Objective:
Using the startup lessons text, explain in one to three sentences why researching your market matters.

Source excerpt:
———

Over the years, I’ve had the opportunity to create multiple businesses and products. Unfortunately, it was years of hustling and failures before I managed to create a 7 figure business. There is a saying that you “do not know what you do not know” and this holds particularly true in my case.
Below are some of the things I’ve learnt along my startup journey. It is my hope these lessons will help you navigate away from my mistakes, and allow you to fast track your own successful venture.
#1 – Understand your market sector
Researching the market is key to any startup venture. You need to understand how big that market is, where it is heading, and what problems exist in that industry. Doing so will significantly increase your chance of finding a suitable market-fit for your product or service.
The more knowledge you have about a particular market segment – the better you will be able to develop a solution which solves problem points. And this will set the foundations for the creation of a thriving startup.
When considering the market sectors you want to enter, look at your own relevant background experience and interests. Have you worked in retail before and can see some ways it can be improved? Or maybe you are in fashion and see something which annoys you that has not yet been solved.
Sometimes the most successful products and services were born out of peoples frustrations with certain things that could be improved in their day to day jobs.

———

Data excerpts:
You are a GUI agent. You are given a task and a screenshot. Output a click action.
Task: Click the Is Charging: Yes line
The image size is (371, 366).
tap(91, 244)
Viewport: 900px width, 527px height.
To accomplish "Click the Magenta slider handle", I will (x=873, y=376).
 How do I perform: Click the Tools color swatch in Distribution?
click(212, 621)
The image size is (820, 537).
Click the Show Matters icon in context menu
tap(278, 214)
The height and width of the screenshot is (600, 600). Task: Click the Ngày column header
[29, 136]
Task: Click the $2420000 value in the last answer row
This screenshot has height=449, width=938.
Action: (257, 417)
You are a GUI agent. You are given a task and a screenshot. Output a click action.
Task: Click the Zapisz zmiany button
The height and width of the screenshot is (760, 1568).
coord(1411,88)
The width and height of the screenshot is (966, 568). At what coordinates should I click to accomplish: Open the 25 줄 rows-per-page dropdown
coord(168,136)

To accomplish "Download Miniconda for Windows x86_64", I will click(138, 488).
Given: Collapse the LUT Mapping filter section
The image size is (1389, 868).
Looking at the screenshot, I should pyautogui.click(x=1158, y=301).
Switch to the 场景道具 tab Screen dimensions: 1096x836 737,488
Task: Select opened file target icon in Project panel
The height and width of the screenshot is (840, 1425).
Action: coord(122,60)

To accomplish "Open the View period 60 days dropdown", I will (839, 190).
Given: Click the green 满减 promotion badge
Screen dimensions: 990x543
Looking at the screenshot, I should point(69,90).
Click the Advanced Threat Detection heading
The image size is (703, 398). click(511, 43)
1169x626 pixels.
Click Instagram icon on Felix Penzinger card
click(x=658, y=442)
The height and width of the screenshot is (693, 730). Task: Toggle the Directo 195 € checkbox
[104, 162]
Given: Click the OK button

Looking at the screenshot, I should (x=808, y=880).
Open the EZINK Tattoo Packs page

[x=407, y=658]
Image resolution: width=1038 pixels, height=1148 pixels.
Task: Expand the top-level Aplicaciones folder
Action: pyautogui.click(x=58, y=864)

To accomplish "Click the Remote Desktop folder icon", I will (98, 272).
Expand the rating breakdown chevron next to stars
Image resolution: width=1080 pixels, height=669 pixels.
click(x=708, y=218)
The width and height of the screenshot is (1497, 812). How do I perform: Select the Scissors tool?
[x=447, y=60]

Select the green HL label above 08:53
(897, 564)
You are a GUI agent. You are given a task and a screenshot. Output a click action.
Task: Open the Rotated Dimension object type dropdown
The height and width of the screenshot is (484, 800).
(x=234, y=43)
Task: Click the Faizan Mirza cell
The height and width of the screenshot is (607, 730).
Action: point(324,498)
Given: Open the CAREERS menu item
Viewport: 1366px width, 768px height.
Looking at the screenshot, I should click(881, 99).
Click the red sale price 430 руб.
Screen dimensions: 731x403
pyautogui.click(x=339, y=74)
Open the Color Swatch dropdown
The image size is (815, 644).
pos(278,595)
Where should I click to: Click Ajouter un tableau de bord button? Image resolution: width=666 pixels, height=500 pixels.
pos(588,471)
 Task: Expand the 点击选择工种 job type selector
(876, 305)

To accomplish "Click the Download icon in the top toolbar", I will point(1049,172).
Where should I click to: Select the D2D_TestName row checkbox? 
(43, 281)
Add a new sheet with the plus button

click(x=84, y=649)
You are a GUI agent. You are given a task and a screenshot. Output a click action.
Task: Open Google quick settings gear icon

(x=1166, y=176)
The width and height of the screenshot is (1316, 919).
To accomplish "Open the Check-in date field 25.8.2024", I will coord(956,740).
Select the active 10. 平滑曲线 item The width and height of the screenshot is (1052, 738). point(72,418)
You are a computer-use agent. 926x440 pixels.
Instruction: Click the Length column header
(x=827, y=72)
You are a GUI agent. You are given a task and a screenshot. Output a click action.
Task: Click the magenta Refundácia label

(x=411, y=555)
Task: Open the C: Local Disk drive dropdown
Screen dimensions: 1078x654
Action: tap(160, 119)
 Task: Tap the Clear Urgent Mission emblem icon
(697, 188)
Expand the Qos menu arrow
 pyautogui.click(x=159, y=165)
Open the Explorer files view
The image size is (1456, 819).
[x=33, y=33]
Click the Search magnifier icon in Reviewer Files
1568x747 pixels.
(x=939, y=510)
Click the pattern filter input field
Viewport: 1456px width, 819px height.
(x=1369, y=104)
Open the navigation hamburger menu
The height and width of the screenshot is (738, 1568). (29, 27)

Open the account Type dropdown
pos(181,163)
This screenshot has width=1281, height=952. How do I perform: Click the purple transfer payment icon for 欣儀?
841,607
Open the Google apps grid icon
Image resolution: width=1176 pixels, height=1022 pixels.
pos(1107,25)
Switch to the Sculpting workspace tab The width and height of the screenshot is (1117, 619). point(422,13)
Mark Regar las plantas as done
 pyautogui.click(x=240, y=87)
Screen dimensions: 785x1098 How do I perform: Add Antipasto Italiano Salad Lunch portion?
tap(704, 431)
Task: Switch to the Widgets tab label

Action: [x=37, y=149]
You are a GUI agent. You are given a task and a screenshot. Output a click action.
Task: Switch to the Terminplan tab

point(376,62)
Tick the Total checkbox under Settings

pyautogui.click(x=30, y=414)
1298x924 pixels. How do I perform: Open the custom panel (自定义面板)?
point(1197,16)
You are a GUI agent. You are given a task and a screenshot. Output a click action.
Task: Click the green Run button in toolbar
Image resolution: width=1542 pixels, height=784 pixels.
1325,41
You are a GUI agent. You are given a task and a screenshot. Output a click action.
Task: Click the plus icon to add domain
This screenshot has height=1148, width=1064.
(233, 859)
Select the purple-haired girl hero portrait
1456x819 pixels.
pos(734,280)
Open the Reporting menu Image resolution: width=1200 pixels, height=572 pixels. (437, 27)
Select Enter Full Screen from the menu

———

The solution:
Learning how big the market is, where it is heading and what problems exist in it greatly raises your chance of finding a good market fit for your product or service. The more you know about a market segment, the better you can build a solution that solves its problem points, which lays the foundation for a thriving startup.